__TEXT SEGMENT__:
===
Institution: Universidade de São Paulo (USP). Instituto de Ciências Matemáticas e de Computação (ICMC/SB)
Defense date:
Examining board members:
Fernando Vieira Paulovich; Fabiano Petronetto do Carmo; Maria Cristina Ferreira de Oliveira; José Gustavo de Souza Paiva
Advisor: Fernando Vieira Paulovich

The large amount of available data on a diverse range of human activities provides many opportunities for understanding, improving and revealing unknown patterns in them. Powerful automatic methods for extracting this knowledge from data are already available from machine learning and data mining. They, however, rely on the expertise of analysts to improve their results when those are not satisfactory. In this context, interactive multidimensional projections are a useful tool for the analysis of multidimensional data by revealing their underlying structure while allowing the user to manipulate the results to provide further insight into this structure. This manipulation, however, has received little attention regarding their influence on the mappings, as they can change the final layout in unpredictable ways. This is the main motivation for this research: understanding the effects caused by changes in these mappings. We approach this problem from two perspectives. First, the user perspective, we designed and developed visualizations that help reduce the trial and error in this process by providing the right piece of information for performing manipulations. Furthermore, these visualizations help explain the changes in the map caused by such manipulations. Second, we defined the effectiveness of manipulation in quantitative terms, then developed an experimental framework for assessing manipulations in multidimensional projections under this view. This framework is based on improving mappings using known evaluation measures for these techniques. Using the improvement of measures as different types of manipulations, we perform a series of experiments on five datasets, five measures, and four techniques. Our experimental results show that there are possible types of manipulations that can happen effectively, with some techniques being more susceptible to manipulations than others. (AU)
===
__WRITTEN PROBLEM A__: In the thesis abstract, how many datasets, measures, and techniques were used in the experiments?
The thesis abstract and the records that follow come from separate sources.
===
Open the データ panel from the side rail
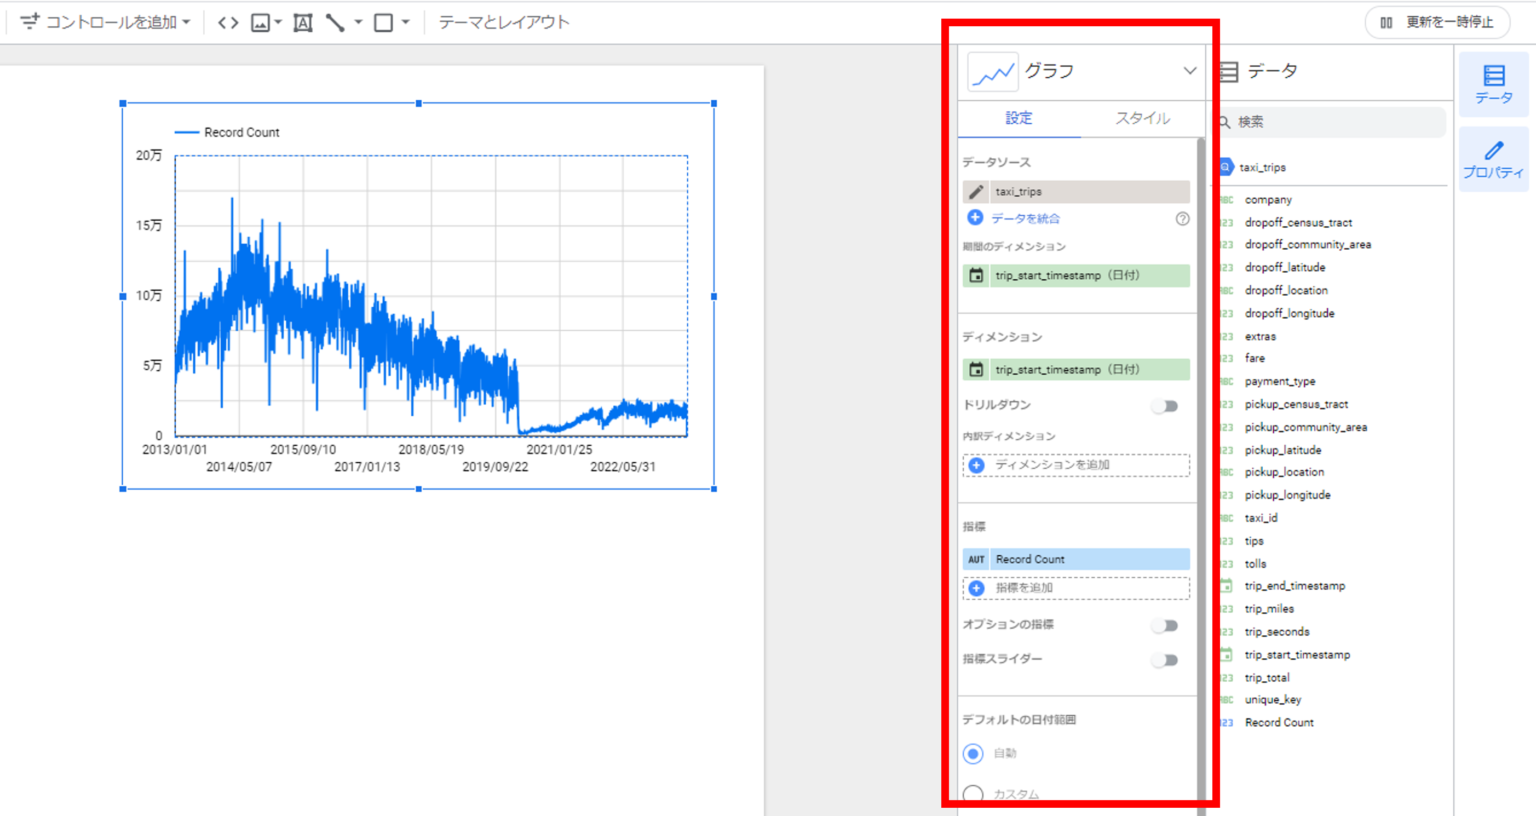 [x=1493, y=84]
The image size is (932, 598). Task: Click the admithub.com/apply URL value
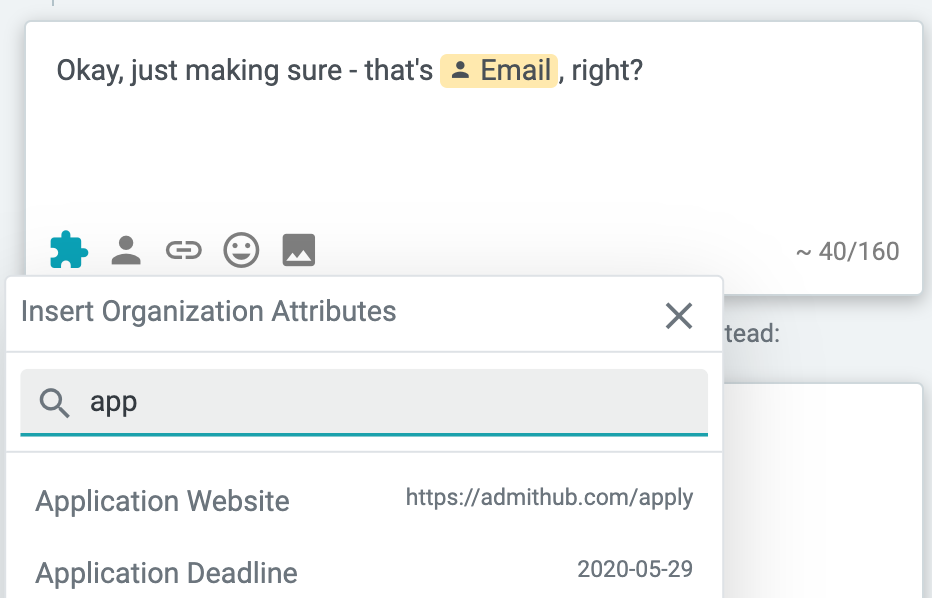point(549,497)

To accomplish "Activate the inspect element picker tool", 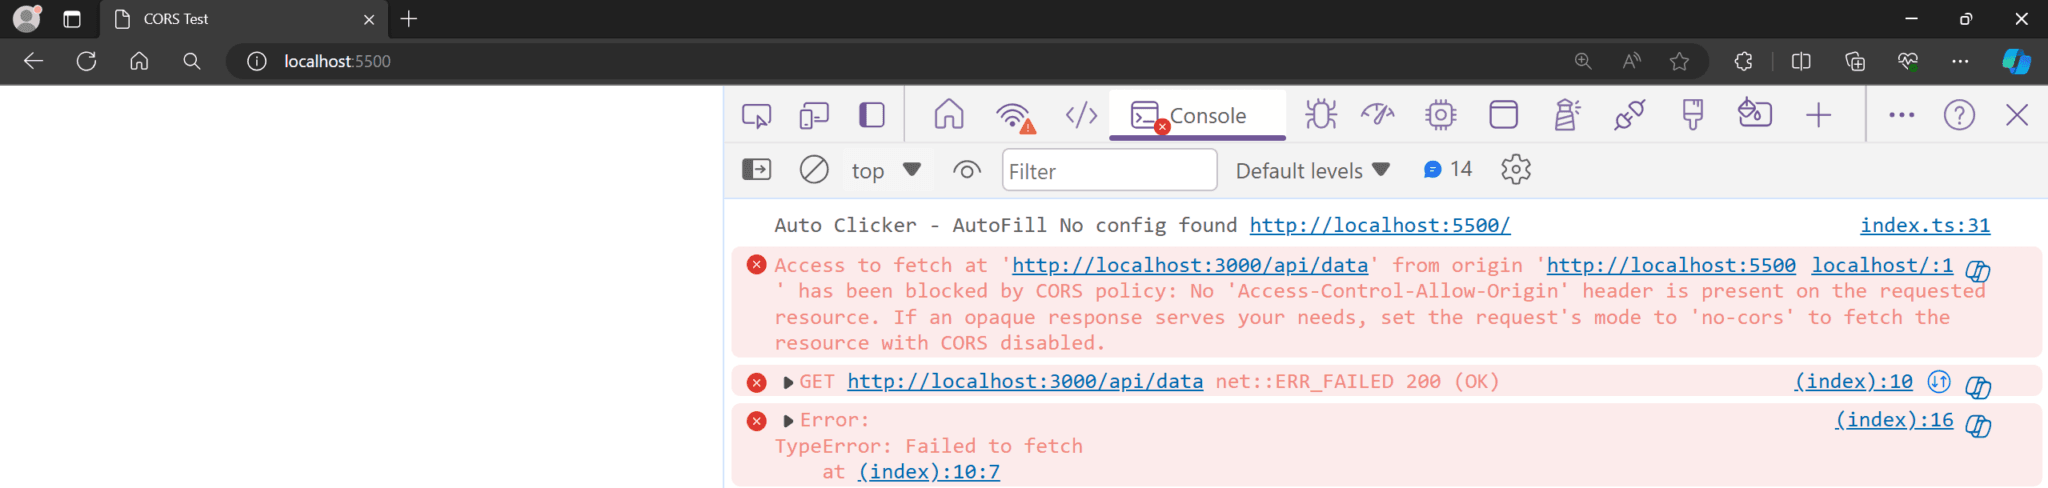I will tap(756, 116).
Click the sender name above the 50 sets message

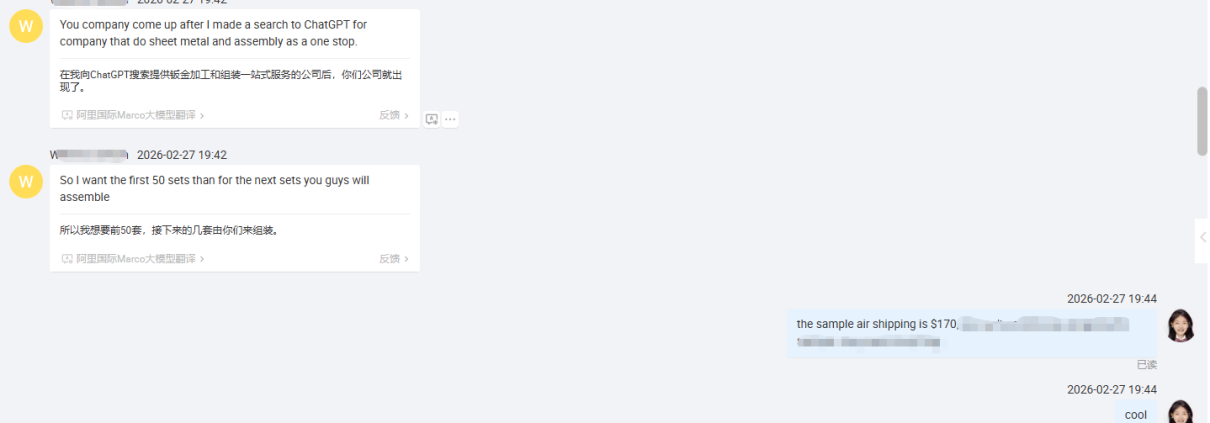coord(90,155)
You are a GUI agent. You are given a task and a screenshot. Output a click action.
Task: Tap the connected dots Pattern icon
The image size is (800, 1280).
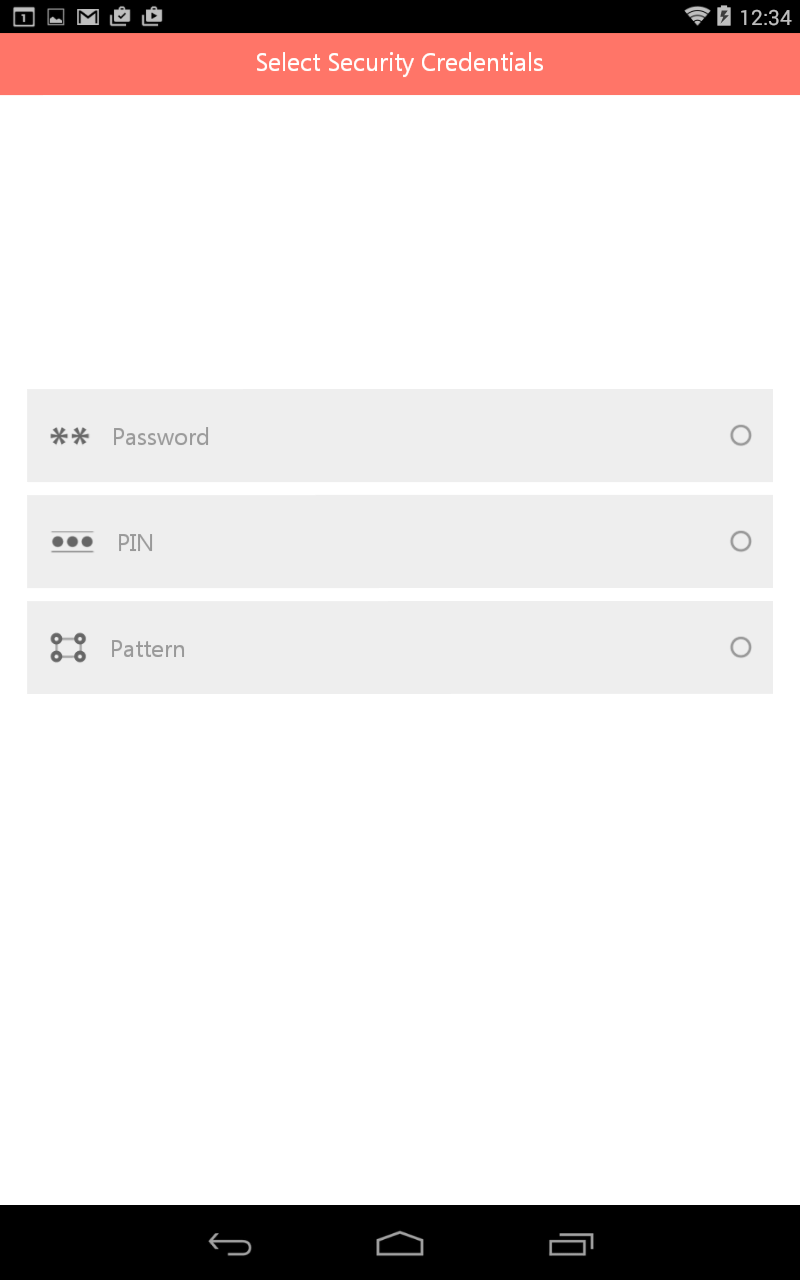pos(68,648)
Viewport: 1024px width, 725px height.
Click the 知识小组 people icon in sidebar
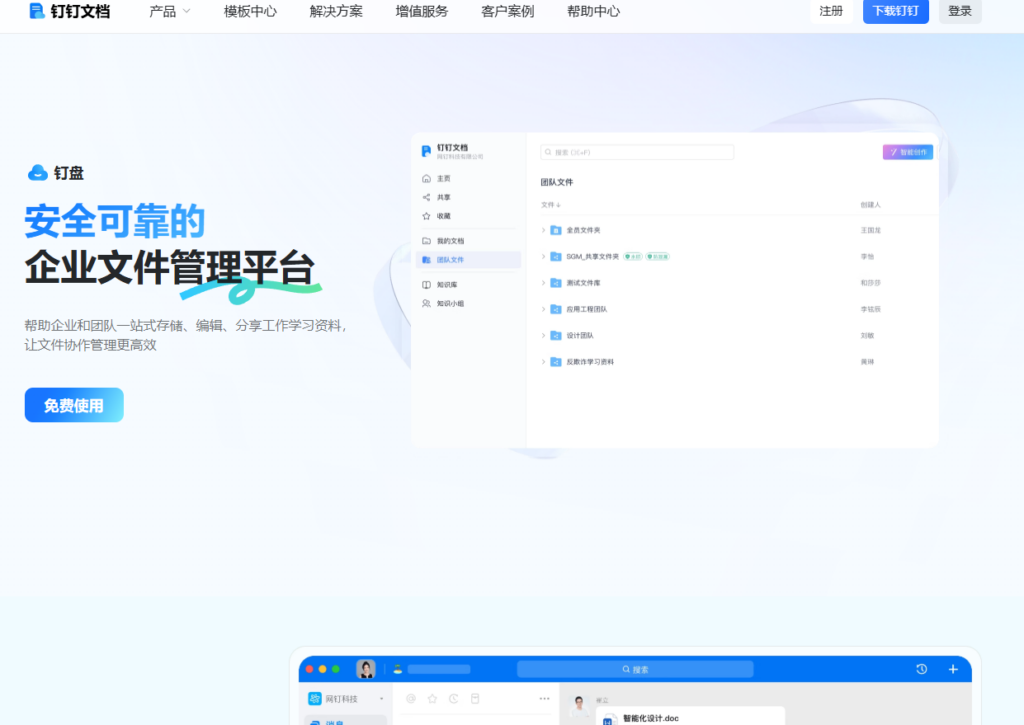pyautogui.click(x=427, y=303)
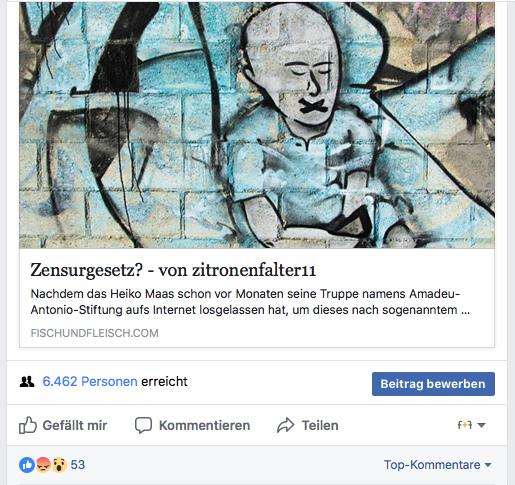Click the speech bubble Kommentieren icon
Image resolution: width=515 pixels, height=485 pixels.
click(x=143, y=425)
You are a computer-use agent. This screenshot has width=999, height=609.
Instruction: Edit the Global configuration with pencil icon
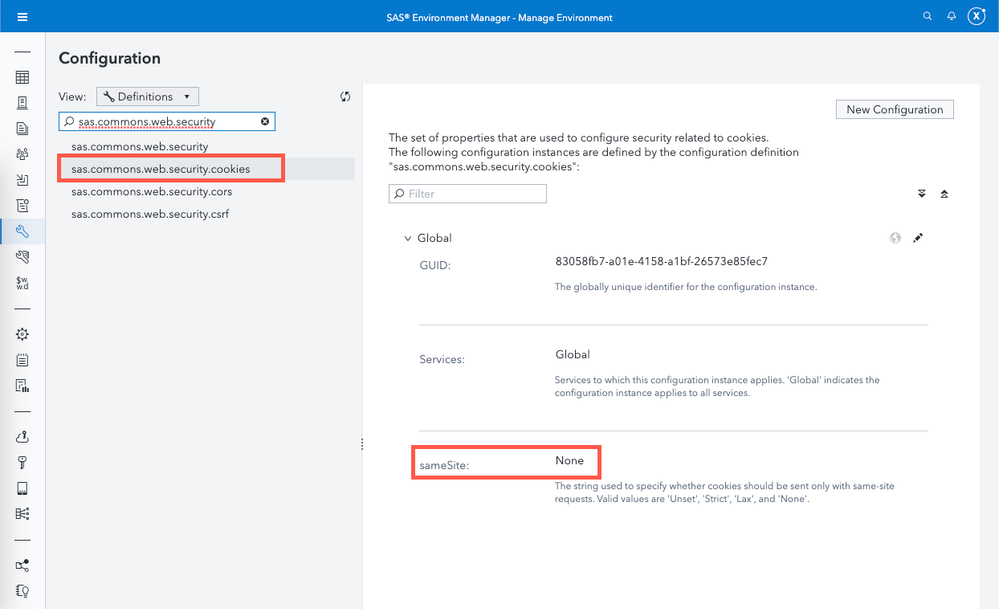918,238
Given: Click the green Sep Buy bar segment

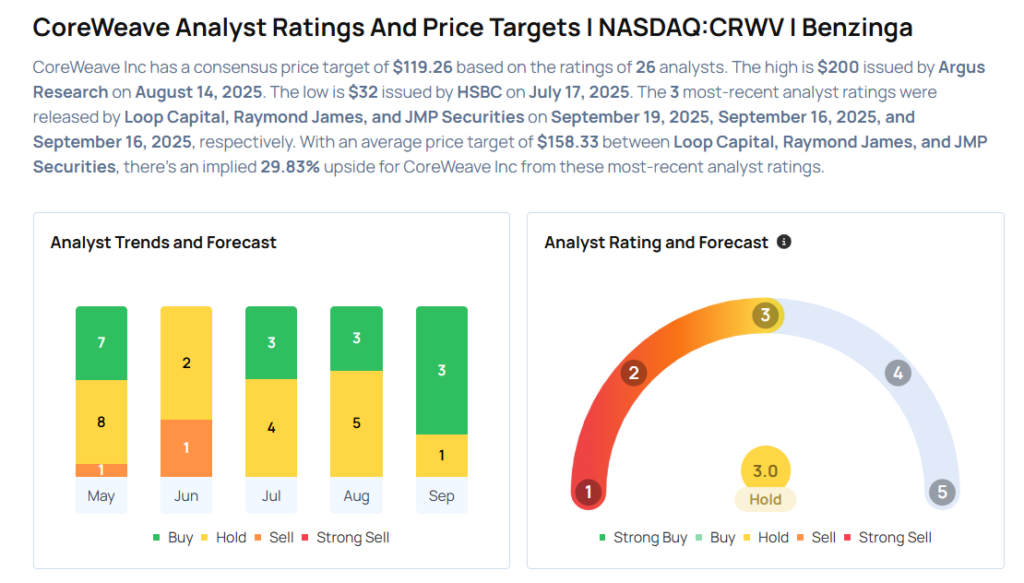Looking at the screenshot, I should [x=441, y=370].
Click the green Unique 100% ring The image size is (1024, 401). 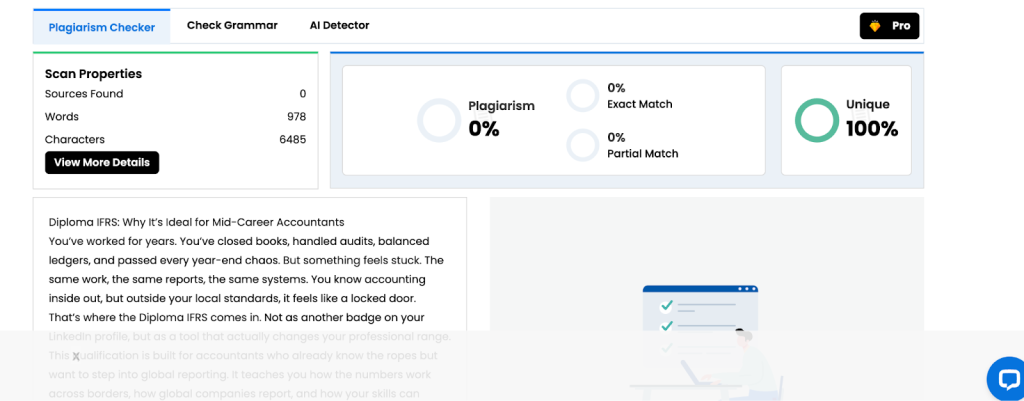(816, 120)
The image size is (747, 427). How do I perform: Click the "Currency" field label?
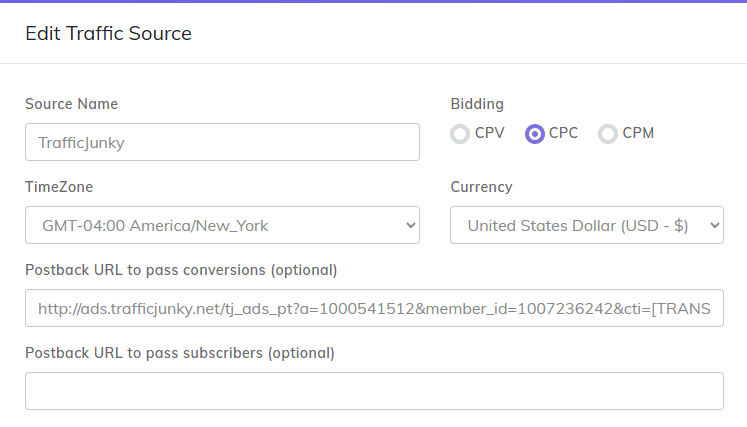tap(481, 187)
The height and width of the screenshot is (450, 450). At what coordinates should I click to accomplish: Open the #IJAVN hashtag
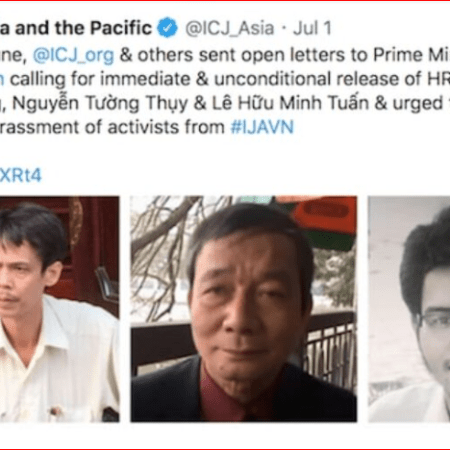(262, 127)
===
__WRITTEN PROBLEM B__: Resize the coordinates in the records. Start with the line that contains "The height and" and go on through the end of the records. Write those lines out again, requests included, multiplying every coordinate in the answers by 0.25 and rounding to whole numbers, with halves rounded up. Leave the pictures out.

__WORKED SOLUTION A__: Five datasets, five measures, and four techniques.

__WORKED SOLUTION B__:
The height and width of the screenshot is (450, 450). At what coordinates should I click to accomplish: Open the #IJAVN hashtag
(66, 32)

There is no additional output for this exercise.